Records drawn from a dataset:
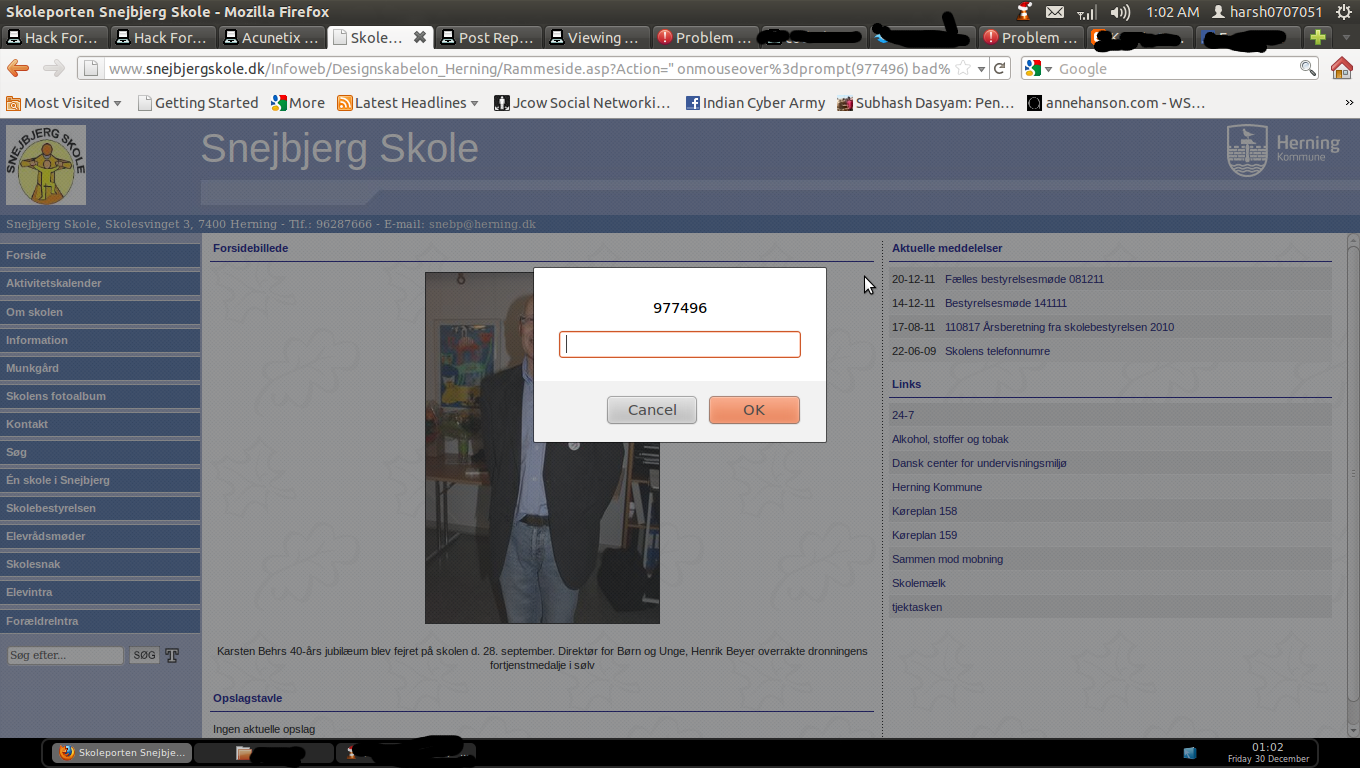Open the Sammen mod mobning link
The image size is (1360, 768).
coord(947,559)
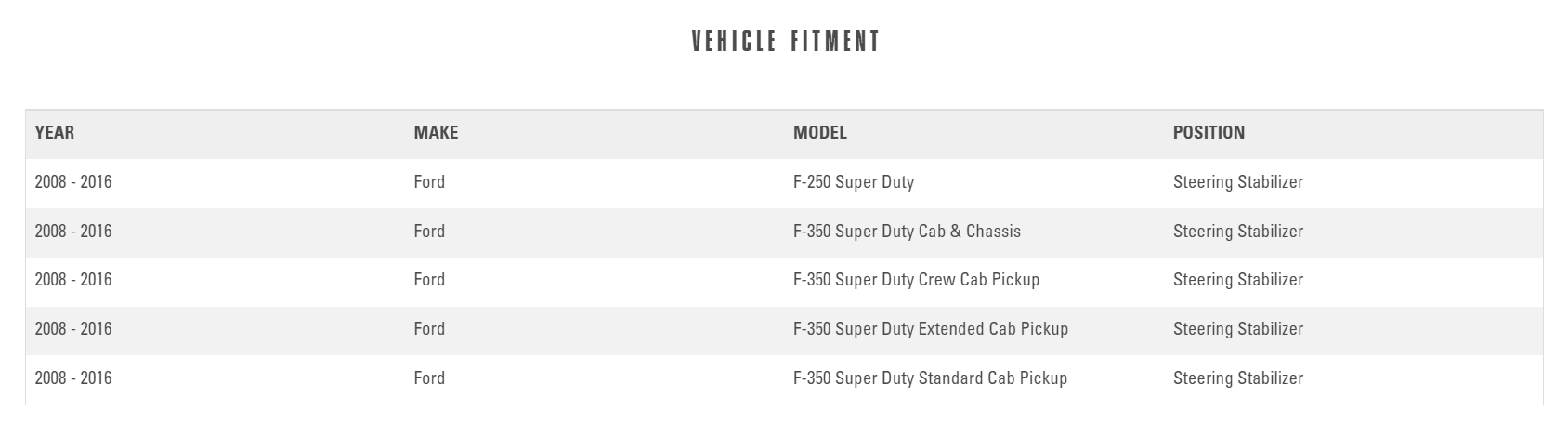1568x438 pixels.
Task: Click the MAKE column header
Action: [436, 133]
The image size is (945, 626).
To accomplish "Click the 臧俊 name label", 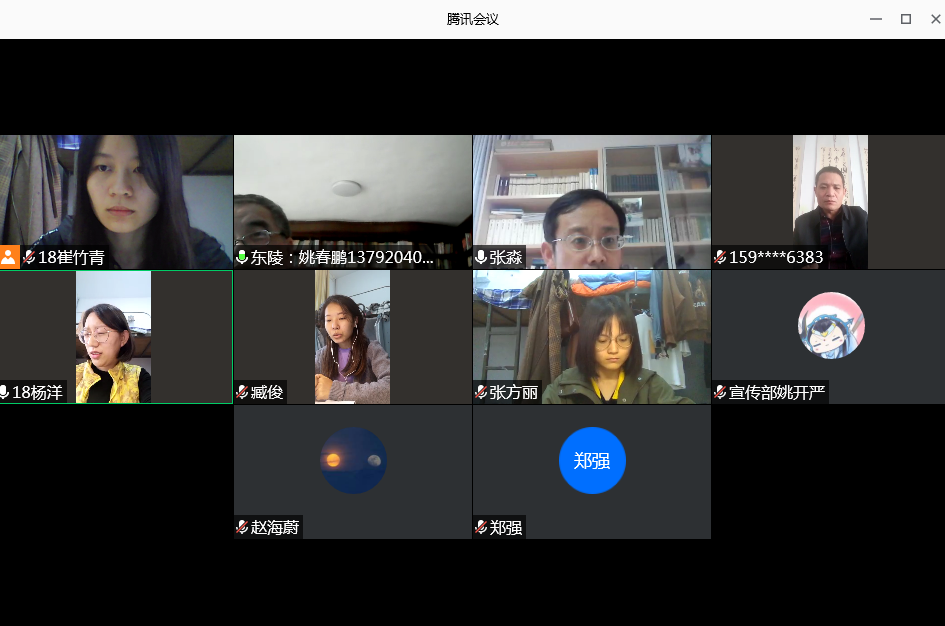I will [x=267, y=392].
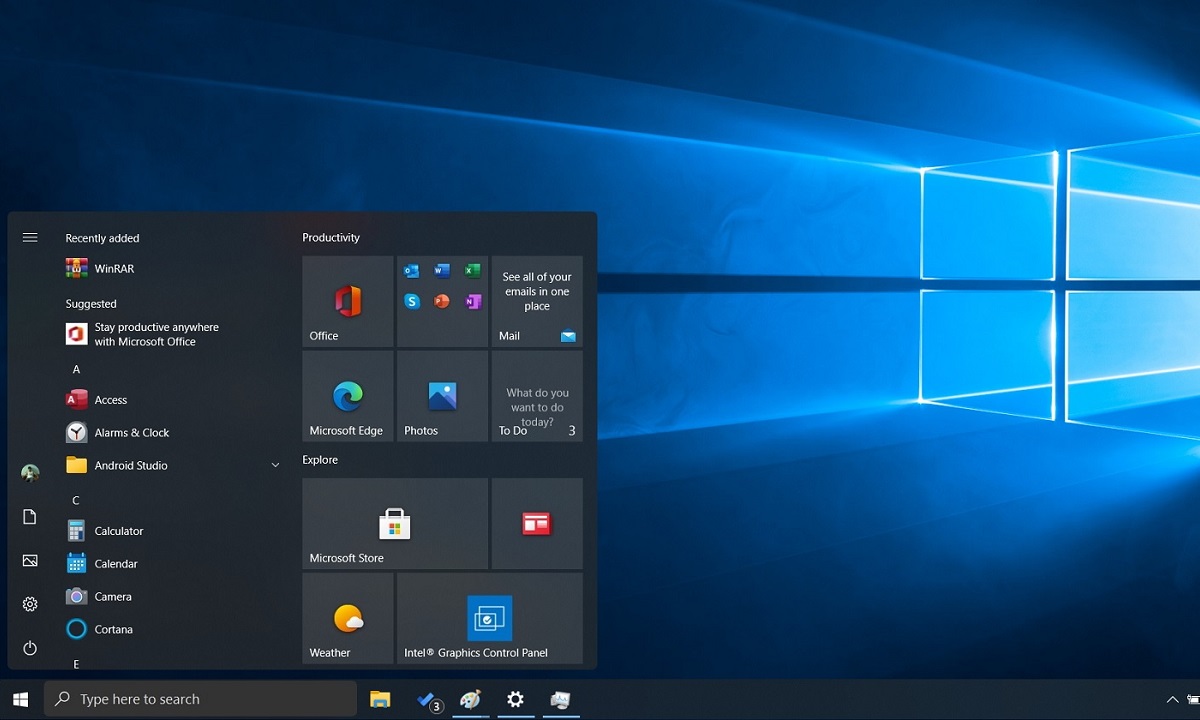Screen dimensions: 1200x720
Task: Open the Photos tile
Action: point(441,396)
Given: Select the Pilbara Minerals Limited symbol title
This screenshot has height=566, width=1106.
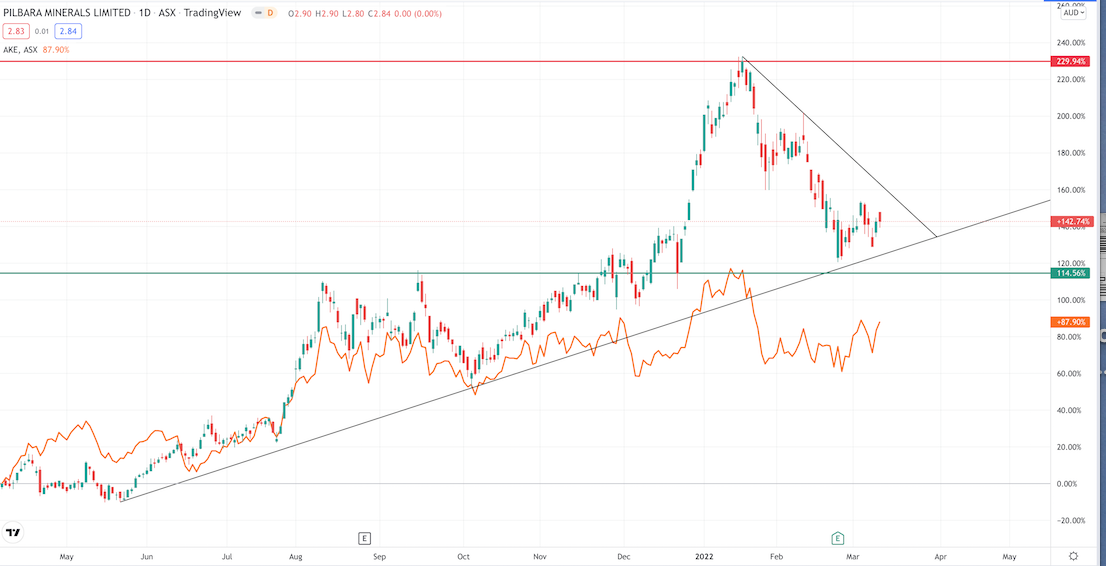Looking at the screenshot, I should coord(68,13).
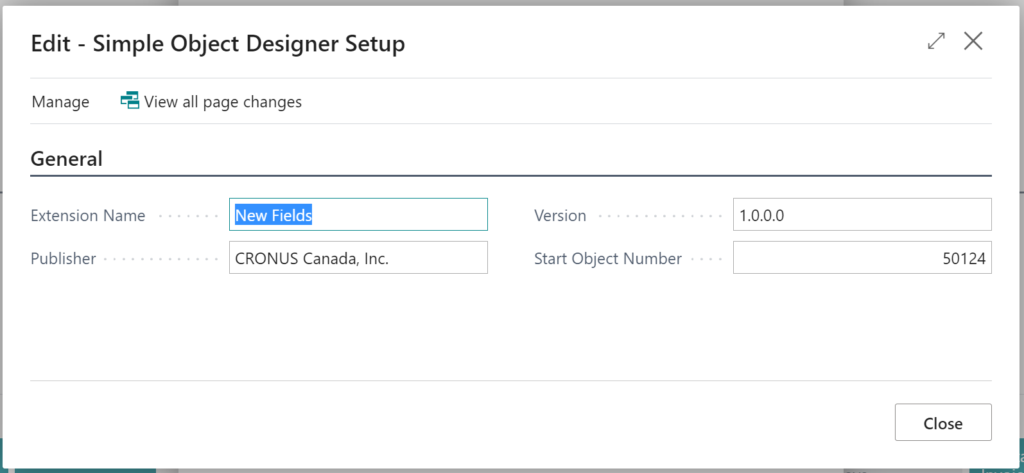Image resolution: width=1024 pixels, height=473 pixels.
Task: Select the View all page changes text
Action: pyautogui.click(x=223, y=102)
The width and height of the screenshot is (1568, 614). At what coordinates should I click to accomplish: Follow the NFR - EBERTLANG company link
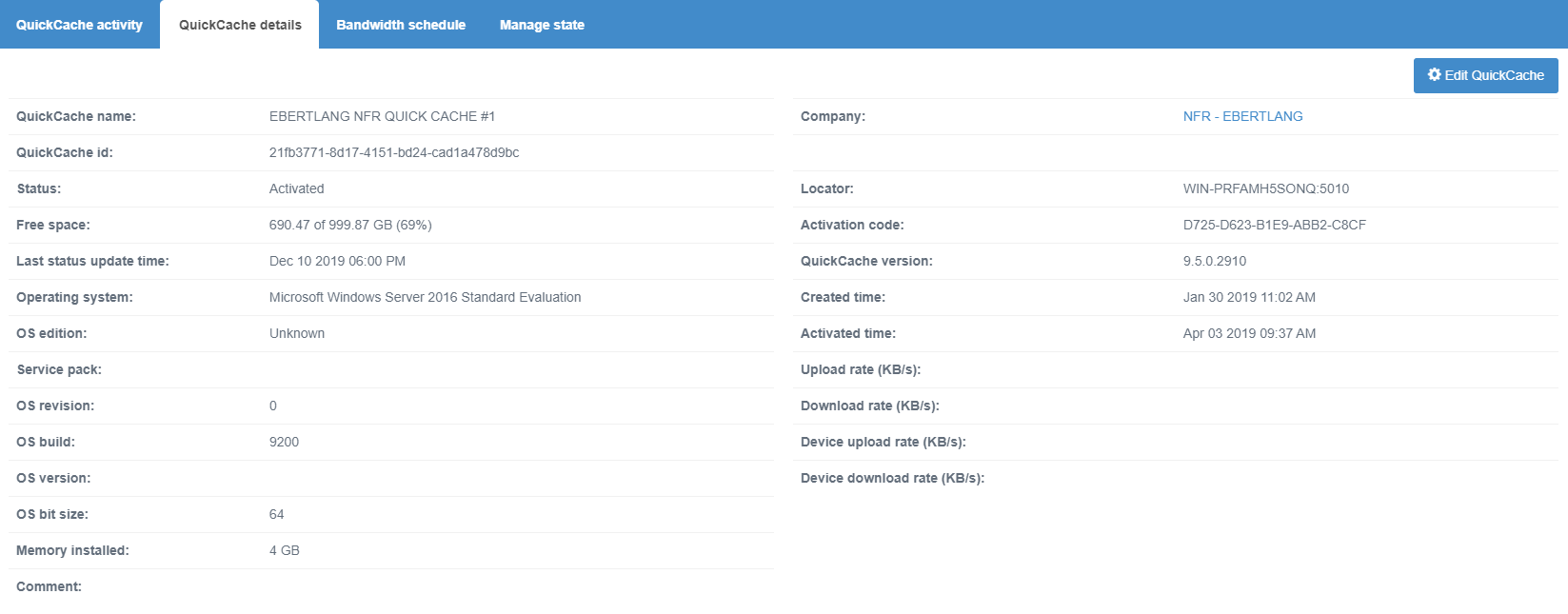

▶ **Work item**: Please copy exactly, and only, the lines from the one that contains "Given: Select the" through the last line of the data above, omitting all pictures.

▶ **Solution to the problem**:
Given: Select the Pilbara Minerals Limited symbol title
This screenshot has height=566, width=1106.
Looking at the screenshot, I should coord(68,13).
Image resolution: width=1024 pixels, height=473 pixels.
Task: Select the View all page changes text
Action: pyautogui.click(x=223, y=102)
The width and height of the screenshot is (1568, 614). At what coordinates should I click to accomplish: Follow the NFR - EBERTLANG company link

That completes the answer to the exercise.